The nmap and dos script is this :-

nmap -sP 192.168.98.0/24 -oG pclist.txt
for /F “skip=2 tokens=2” %%i in (‘find “Status: Up” pclist.txt’) do echo %%i is alive!

Just replace the echo bit with the command you want to run.

Angel Food Cake

I had my first ever portion of Angel Food Cake tonight – VERY nice. Unfortunately Kristen took some for herself and then left the cake bowl on the table next to me…it’s now empty – how was I supposed to know that you are not meant to eat that much when it is so nice and very light that it doesn’t feel like you’ve eaten too much?

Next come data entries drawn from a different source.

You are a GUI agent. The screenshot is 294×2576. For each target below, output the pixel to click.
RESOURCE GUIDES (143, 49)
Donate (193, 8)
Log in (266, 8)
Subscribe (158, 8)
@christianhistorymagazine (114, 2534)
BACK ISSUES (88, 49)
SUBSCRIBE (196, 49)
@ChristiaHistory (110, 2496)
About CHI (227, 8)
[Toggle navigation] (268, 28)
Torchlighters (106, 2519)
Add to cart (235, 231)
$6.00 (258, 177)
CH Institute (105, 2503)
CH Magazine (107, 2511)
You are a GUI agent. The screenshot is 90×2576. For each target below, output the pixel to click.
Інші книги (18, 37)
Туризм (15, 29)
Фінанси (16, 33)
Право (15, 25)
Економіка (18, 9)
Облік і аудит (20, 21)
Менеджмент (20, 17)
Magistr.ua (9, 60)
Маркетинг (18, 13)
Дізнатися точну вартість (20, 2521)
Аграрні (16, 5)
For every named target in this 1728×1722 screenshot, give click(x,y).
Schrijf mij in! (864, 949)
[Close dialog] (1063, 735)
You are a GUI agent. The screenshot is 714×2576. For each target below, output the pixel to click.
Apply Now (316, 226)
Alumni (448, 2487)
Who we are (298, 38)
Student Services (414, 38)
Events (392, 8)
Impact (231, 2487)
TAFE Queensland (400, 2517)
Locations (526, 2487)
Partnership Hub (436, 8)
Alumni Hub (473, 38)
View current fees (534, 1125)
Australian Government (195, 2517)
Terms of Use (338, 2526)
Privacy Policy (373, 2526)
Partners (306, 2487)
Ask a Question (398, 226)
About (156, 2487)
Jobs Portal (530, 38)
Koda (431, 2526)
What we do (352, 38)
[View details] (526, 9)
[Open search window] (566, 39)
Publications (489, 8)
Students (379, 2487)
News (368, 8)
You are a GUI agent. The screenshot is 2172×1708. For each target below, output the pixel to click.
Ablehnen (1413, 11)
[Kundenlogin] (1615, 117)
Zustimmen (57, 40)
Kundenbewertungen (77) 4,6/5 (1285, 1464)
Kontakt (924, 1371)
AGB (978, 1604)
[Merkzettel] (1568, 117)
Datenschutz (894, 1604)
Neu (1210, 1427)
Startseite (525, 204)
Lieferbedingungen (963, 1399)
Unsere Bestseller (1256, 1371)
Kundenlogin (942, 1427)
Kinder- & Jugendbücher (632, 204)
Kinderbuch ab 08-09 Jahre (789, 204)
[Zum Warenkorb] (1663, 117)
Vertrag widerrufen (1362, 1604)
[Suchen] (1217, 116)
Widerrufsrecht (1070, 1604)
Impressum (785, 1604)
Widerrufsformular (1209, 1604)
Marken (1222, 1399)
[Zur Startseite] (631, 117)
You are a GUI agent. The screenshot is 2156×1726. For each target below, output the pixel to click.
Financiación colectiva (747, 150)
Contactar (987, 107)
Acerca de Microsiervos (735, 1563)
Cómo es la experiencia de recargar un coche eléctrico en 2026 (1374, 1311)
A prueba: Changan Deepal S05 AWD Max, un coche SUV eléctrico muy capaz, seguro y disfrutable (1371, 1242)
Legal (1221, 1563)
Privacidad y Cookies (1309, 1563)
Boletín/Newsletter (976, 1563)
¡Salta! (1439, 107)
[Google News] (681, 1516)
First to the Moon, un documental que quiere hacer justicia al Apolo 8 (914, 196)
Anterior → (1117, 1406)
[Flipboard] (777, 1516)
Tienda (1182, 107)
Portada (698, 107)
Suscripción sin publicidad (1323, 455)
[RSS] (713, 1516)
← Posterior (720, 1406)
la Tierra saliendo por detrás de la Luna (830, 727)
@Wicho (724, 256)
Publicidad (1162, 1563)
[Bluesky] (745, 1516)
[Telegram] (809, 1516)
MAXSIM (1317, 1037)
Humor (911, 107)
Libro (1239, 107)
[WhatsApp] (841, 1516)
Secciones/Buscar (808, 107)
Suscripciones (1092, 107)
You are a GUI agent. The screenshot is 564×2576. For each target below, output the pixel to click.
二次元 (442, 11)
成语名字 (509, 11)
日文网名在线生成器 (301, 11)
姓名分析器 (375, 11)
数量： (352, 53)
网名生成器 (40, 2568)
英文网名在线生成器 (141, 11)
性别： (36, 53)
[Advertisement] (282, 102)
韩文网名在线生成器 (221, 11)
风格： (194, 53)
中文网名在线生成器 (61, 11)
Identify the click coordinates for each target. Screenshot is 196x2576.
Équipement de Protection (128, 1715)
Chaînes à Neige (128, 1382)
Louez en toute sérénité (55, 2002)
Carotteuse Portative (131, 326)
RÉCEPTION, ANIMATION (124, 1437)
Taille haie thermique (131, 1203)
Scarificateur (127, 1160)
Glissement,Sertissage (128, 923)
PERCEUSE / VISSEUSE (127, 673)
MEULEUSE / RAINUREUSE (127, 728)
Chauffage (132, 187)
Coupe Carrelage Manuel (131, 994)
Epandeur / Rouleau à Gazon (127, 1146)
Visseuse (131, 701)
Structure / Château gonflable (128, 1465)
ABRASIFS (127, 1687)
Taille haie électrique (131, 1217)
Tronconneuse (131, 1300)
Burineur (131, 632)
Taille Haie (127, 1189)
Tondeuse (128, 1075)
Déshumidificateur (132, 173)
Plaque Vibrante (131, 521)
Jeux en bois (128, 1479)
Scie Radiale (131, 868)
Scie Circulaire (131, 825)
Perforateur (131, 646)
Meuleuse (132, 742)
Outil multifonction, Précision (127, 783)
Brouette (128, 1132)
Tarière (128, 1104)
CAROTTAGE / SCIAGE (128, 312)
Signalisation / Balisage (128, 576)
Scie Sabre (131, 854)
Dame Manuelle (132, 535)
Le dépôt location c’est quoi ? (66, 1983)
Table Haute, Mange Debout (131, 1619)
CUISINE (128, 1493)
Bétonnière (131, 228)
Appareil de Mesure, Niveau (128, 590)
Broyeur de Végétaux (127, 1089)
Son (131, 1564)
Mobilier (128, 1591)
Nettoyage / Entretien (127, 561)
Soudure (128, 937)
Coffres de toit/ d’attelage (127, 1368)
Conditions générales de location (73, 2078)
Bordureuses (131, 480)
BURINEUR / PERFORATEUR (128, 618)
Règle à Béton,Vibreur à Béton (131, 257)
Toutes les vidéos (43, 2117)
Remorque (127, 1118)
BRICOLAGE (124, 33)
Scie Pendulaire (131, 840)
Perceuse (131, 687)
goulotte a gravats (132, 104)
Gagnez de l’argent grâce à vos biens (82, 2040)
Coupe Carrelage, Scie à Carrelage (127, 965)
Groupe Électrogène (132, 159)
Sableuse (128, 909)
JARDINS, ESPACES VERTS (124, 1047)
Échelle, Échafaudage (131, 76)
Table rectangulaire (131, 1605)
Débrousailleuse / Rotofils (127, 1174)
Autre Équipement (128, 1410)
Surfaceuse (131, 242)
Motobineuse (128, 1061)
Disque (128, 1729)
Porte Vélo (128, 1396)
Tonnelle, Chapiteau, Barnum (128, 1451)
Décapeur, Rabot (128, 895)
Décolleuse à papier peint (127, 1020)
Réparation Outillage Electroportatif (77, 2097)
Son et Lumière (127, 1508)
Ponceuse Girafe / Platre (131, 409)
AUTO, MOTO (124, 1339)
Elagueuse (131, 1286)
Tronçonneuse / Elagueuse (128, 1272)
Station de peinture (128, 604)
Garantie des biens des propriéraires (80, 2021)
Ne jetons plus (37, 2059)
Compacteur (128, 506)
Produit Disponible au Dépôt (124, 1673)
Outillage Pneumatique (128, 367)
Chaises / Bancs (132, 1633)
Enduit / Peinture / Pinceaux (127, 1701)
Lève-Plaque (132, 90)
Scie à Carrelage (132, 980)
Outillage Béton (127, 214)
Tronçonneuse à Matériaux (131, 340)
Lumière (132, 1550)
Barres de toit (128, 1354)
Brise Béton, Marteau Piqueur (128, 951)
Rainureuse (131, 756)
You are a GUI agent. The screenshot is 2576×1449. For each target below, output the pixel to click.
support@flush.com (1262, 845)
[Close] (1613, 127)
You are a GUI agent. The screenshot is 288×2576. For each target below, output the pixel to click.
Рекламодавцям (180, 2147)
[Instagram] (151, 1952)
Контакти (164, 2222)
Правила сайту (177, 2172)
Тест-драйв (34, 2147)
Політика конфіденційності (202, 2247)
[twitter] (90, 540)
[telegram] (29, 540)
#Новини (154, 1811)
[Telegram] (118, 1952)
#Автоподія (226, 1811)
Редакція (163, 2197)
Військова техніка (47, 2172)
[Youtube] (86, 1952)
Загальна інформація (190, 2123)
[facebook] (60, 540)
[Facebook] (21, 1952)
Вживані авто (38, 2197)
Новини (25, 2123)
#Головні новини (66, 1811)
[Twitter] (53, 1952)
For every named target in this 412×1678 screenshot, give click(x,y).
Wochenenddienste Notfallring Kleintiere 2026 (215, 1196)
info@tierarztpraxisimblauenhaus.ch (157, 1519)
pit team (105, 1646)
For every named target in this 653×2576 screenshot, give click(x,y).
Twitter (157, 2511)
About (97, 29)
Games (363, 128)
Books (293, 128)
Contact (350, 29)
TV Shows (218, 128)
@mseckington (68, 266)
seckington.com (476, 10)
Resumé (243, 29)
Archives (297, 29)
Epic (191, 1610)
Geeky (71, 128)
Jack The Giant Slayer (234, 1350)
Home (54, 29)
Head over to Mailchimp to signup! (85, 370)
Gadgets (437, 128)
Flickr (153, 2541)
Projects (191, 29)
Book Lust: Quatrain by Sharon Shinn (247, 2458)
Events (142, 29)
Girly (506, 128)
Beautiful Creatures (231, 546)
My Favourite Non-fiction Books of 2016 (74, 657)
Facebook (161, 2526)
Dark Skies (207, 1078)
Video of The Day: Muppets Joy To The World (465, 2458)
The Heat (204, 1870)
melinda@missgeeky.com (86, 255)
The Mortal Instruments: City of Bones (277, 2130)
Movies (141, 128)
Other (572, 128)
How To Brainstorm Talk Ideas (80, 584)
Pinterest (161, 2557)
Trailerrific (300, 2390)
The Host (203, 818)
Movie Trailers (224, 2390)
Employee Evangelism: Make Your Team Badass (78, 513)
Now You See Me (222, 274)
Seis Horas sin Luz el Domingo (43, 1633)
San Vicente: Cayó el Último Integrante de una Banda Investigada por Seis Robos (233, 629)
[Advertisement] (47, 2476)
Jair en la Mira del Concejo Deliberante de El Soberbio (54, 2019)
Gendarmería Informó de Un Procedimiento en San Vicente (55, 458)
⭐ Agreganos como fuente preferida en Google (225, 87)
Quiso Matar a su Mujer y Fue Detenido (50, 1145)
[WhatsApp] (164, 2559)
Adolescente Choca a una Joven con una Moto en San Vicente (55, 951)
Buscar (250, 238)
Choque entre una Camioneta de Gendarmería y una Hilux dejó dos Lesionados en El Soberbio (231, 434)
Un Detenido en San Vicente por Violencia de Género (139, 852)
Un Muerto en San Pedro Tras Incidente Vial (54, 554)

Garmin find functions in City Select

Garmin really ought to put some more work into their search functions within City Select/Navigator. In order to find the address 123 N Main St, Marysville, Ohio you actually need to search for “Main” and then scroll down through the many choices until you get to N Main St. At that point it will then be able to find this particular address. However, if you try to search for N Main Street it will not find any results for 123 N Main St. How weird is that? The GPS works in a similar way but you can also include the city to search for if you use the menu option to include city filtering (well worth switching on as I later found out!)
Incidentally the address I just gave is not where I needed to be which is a music shop.
However, I do like the City Select better than the City Navigator as you have much smaller map segments – which now means I have loaded all the surrounding area of Columbus onto the 24mb memory instead of being limited to 25% of ohio, most of which I’d never go to.

Garmin support pt2.

I finally managed to get hold of Garmin on Friday afternoon and found out the reason I was having the problem is that the licence code for the software (and the outer packing) was for Garmin City Select. However the dvd was for Garmin City Navigator. Therefore the activation code did not match the software and that is why it didn’t work – it would have been nice if it had told me that. I had to wait about 20 minutes on hold first thing Friday morning but apparently first thing is the best time to ring them. The annoying thing was that I didn’t realise that it was first thing (8am) CENTRAL time – so I had to wait an extra hour before ringing them. Fortunately I had some work that I could do whilst hanging on the phone.

Garmin support =not good.

I posted this on my caching blog – Not very happy with Garmin at the moment….

The Legend GPS arrived last night and I eagerly tried to install the software – installing the software on the computer worked great – unfortunately the product activation does not work and I can’t install the maps to the gps. The activation runs through the process, tells me there is an unlock code, but doesn’t actually unlock it. Garmin’s phone support is only open 8-5 – whilst I am working which is useless if they want me to try various things on the computer as I’m not going to be there.
I managed to get lunch at home today so called them – there’s currently a 30 minute wait. So I thought i’d email them – their autoreply on the website states that the response time is 5-7 business days! What sort of response is that to customers? I’ve purchased software that i want to use NOW – not next week.
If you are going to do product activation like Microsoft does, then at least have the support to provide activation 24/7 so your customers can use something they have paid for.